日韓交流セミナーが開催されました

2025年8月15日に株式会社メイプル名古屋主催、ドンバンメディカル共催で「日韓交流セミナー|韓医師×日本鍼灸師による実演デモ&対話セッション」が東京都千代田区で開催されました。
概要は「日本と韓国、それぞれの現場で活躍する先生方が、実際の施術を披露しながら鍼灸の共通点と違いを深掘りする」というもの。当日は、会場とオンラインを合わせ約80人が参加しました。
講師は韓医師のイ・スンファン先生(TONG-IN漢方クリニック院長)と鍼灸師の小泉 直照先生(はり処愈鍼・はり処愈鍼ANNEX総院長)が登壇しました。

이 승환(イ・スンファン)先生

小泉 直照(こいずみ なおてる)先生

日韓の「鍼治療」を交互に披露

前半は「治療」をテーマに、それぞれが鍼実技を交互に披露しました。また、日韓の鍼灸治療の特徴についてトークセッションもあり、会場はおおいに盛り上がりました。

先手のイ先生は「よく使う鍼は寸6-8番です」と語り、頸部の痛みが主訴のモデル患者に対し、ストレス(心)や消化器との関連も考慮した総合的な診察をおこないました。
実技に入ると、主に前頸部を目標に、鍼管を使わず鍼柄を持ち、送り込みで切皮と刺入をする刺鍼法を披露し、その鮮やかなテクニックで会場を湧かせました。さらにトーク部分では、鍼治療以外にカッピングや運動療法の指導など、韓国ではさまざまな手段を治療に用いることを説明しました。
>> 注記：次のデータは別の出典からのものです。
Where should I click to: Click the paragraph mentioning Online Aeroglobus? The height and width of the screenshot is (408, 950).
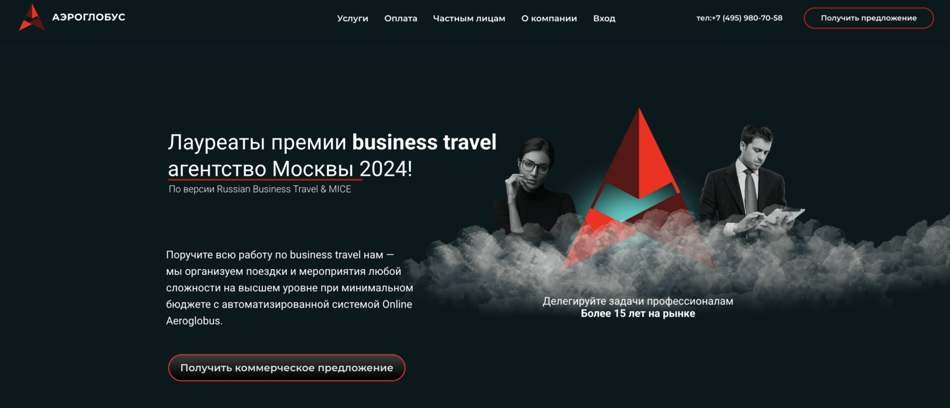(290, 287)
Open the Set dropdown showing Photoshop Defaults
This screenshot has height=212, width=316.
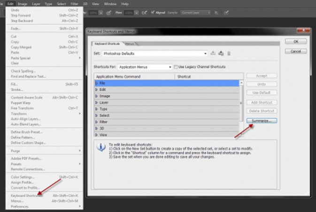[x=154, y=54]
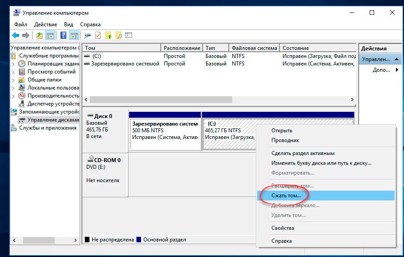Click the red checkmark properties toolbar icon
The height and width of the screenshot is (257, 404).
[98, 36]
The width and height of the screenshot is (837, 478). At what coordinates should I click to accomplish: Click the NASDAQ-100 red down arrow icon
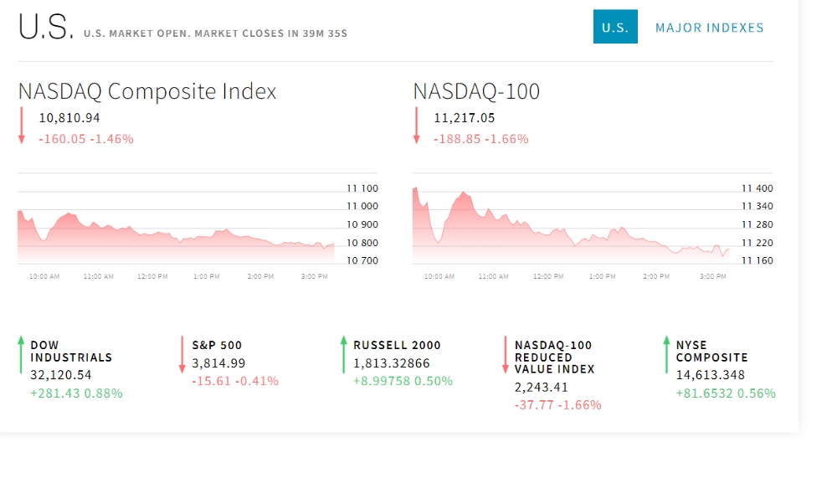click(416, 126)
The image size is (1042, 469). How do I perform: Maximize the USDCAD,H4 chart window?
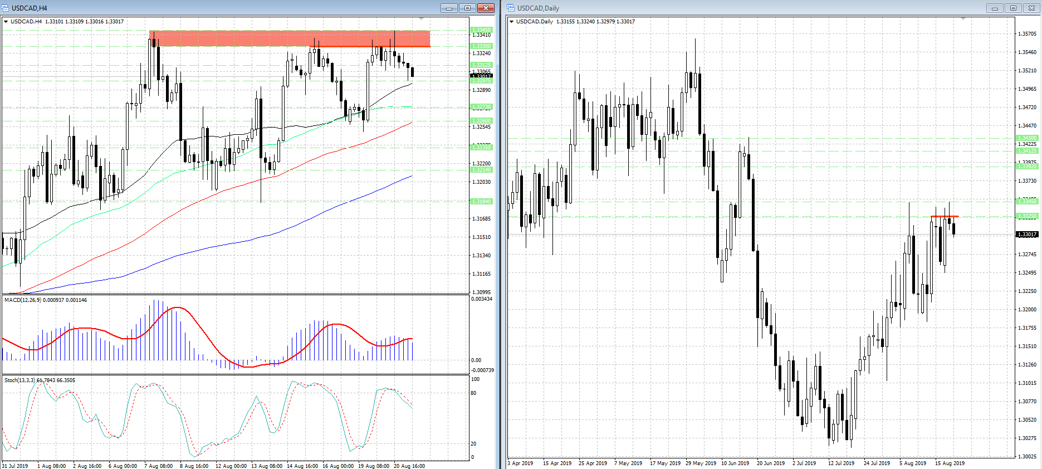467,8
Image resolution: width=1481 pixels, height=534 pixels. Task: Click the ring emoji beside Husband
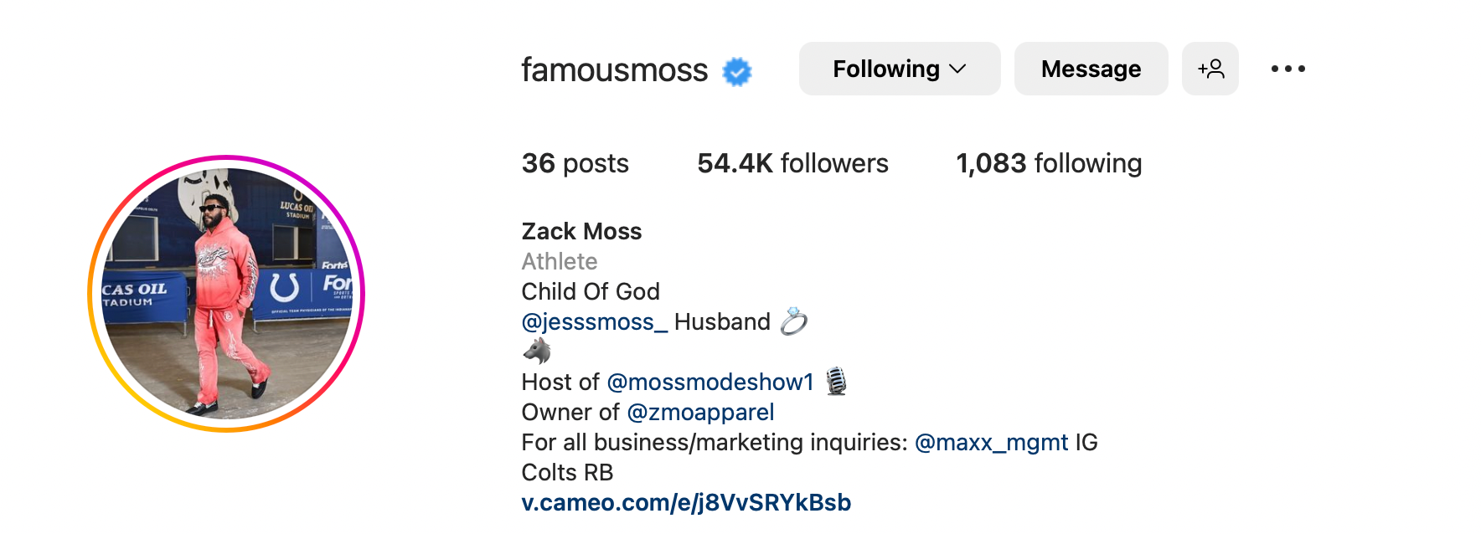tap(793, 321)
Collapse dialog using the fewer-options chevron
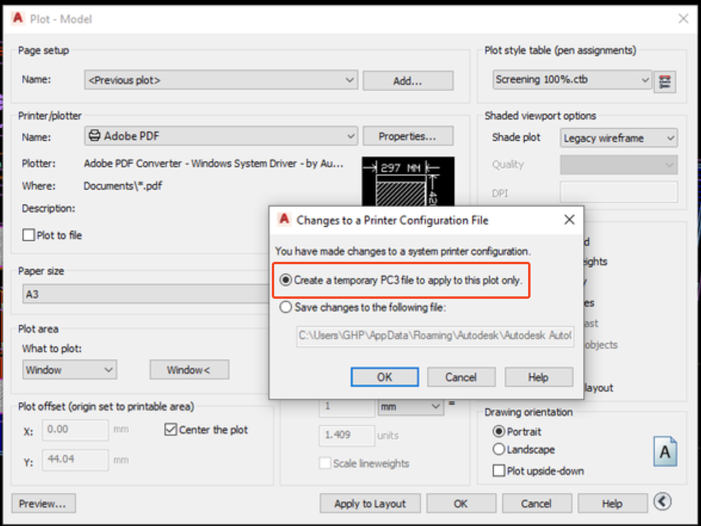This screenshot has height=526, width=701. pyautogui.click(x=663, y=502)
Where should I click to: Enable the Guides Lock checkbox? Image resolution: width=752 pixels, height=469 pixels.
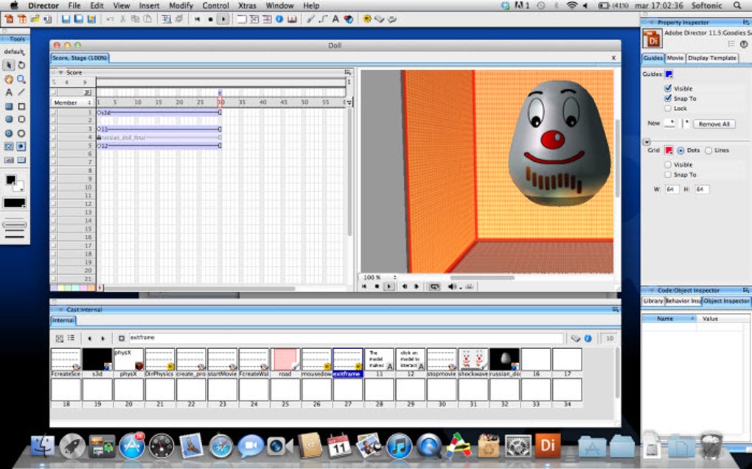(668, 108)
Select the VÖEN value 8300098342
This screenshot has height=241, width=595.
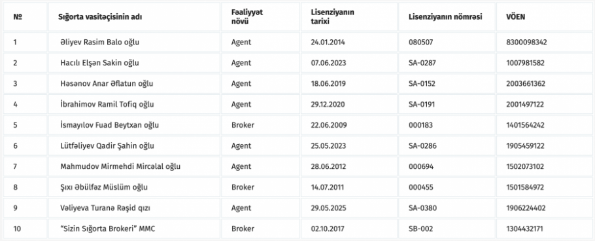pyautogui.click(x=527, y=42)
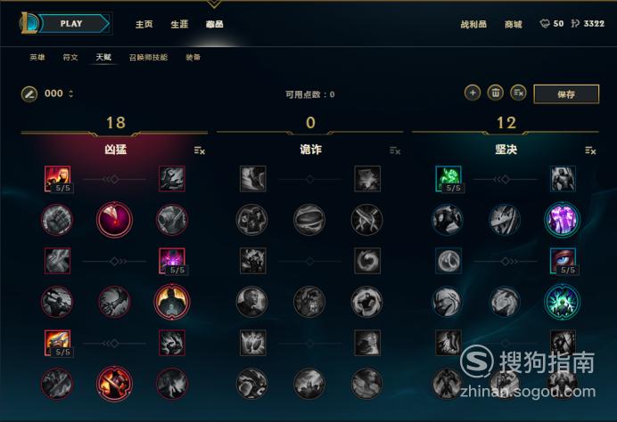Open the 主页 menu item
The width and height of the screenshot is (617, 422).
coord(144,24)
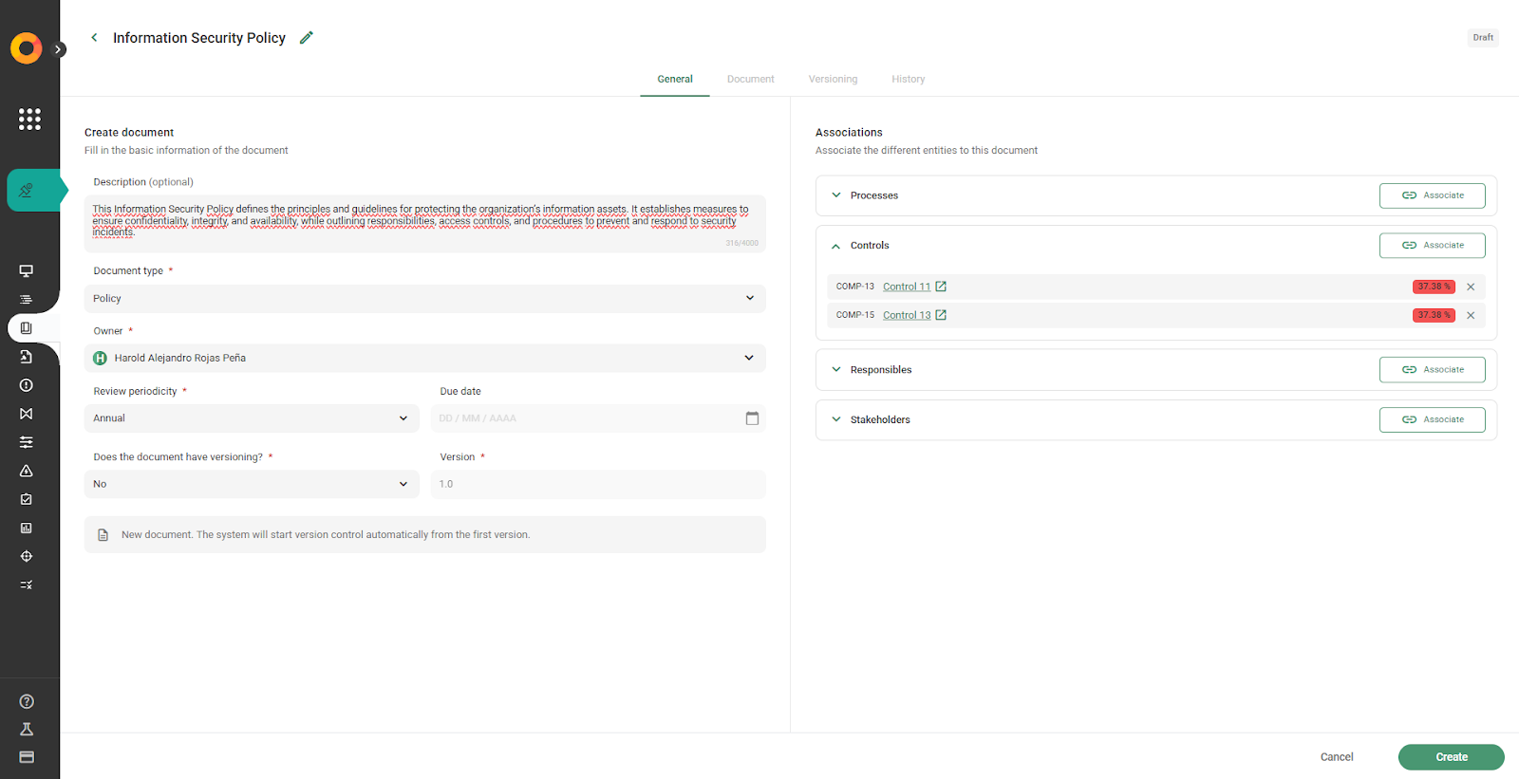Collapse the Controls section
This screenshot has height=779, width=1519.
(836, 246)
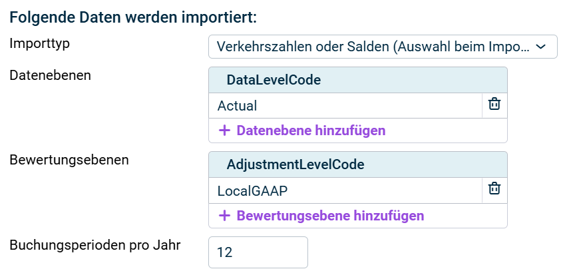This screenshot has height=275, width=571.
Task: Select the Actual data level cell
Action: pyautogui.click(x=345, y=105)
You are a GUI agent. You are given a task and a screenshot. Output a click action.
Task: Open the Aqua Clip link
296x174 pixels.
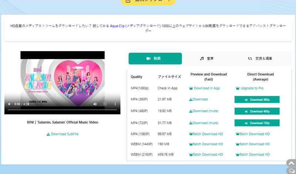pyautogui.click(x=135, y=26)
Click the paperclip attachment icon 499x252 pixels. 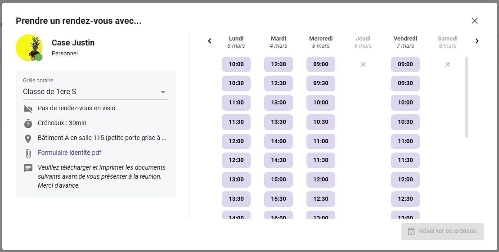click(x=28, y=153)
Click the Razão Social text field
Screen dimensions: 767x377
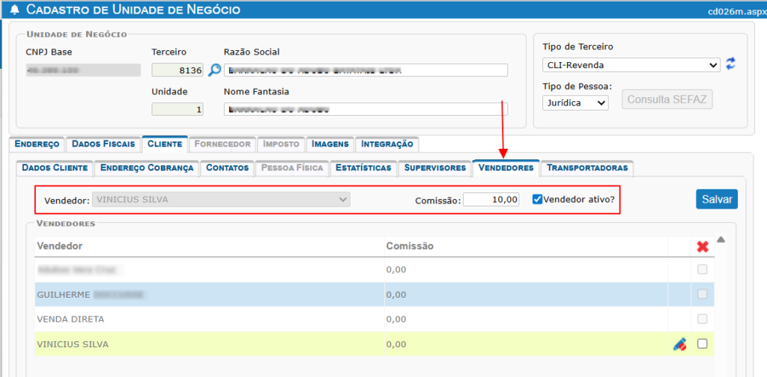[x=366, y=70]
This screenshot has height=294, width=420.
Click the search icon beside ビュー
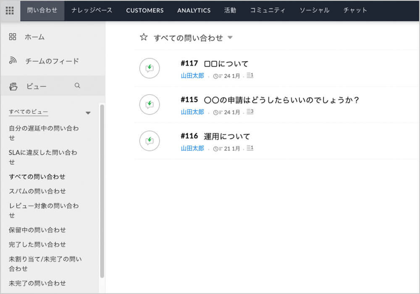click(x=77, y=86)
後手の小泉先生は「今日は日韓の鍼灸の違いがテーマですが、どちらも鑑別が大事」と、日韓の鍼灸治療の共通点を強調し、肩こりのモデル患者に対し現代医学と伝統医学の手法を用いて鑑別のデモンストレーションをおこないました。
その後は「日本にはいろいろな鍼灸がある」という前提を確認した上で「六部定位脈診は日本鍼灸の特徴です」と語り、脈診で選穴した主訴とは離れた足部の要穴に対して、管鍼法による繊細な刺鍼を披露しました。また、「よく使う鍼の番手は?」という質問に「1番です」と答えました。

日韓の「美容鍼」を交互に披露

後半は「美容鍼」をテーマに、両先生がそれぞれ実技供覧をおこないました。日韓の美容鍼の特徴が浮き彫りになる展開に会場はおおいに盛り上がりました。

先手の小泉先生は「シンプルだけど理屈がある美容鍼」と、少ない鍼数で顔面神経を目標に鍼通電をおこなう美容鍼を日本的な手法として紹介しました。
また、「内出血のネガティブさ」を日本の特徴として挙げ、丁寧な施術と抜鍼時の圧迫の重要性を伝えると、会場の参加者から多くの共感を得ていました。

後手のイ先生は、顔に沢山の鍼を置鍼する美容鍼の実技供覧をおこないました。
韓医師は麻酔クリームの使用が可能なので「麻酔が切れないうちにスピーディーに!部位ごとに深浅方向を的確に!」と語りながら、鍼柄を持ち送り込みのスタイルで、次々と数多くの鍼を圧巻のスピードで刺入していきました。
また、内出血については「美容鍼があざになるのは仕方ない」と説明をして、「(内出血のリスクより)鍼の美容効果を重視する」のが韓国の特徴と紹介しました。

鍼による日韓交流に期待

日本と韓国でそれぞれ活躍する先生が、鍼灸治療と美容鍼をテーマに現場での実際を披露することで、共通点と違いを深掘りしました。
また、日韓両国の鍼灸事情を交えたディスカッションが活発におこなわれ、参加者からは鍼を通じた国際交流の継続を期待する声が聞かれました。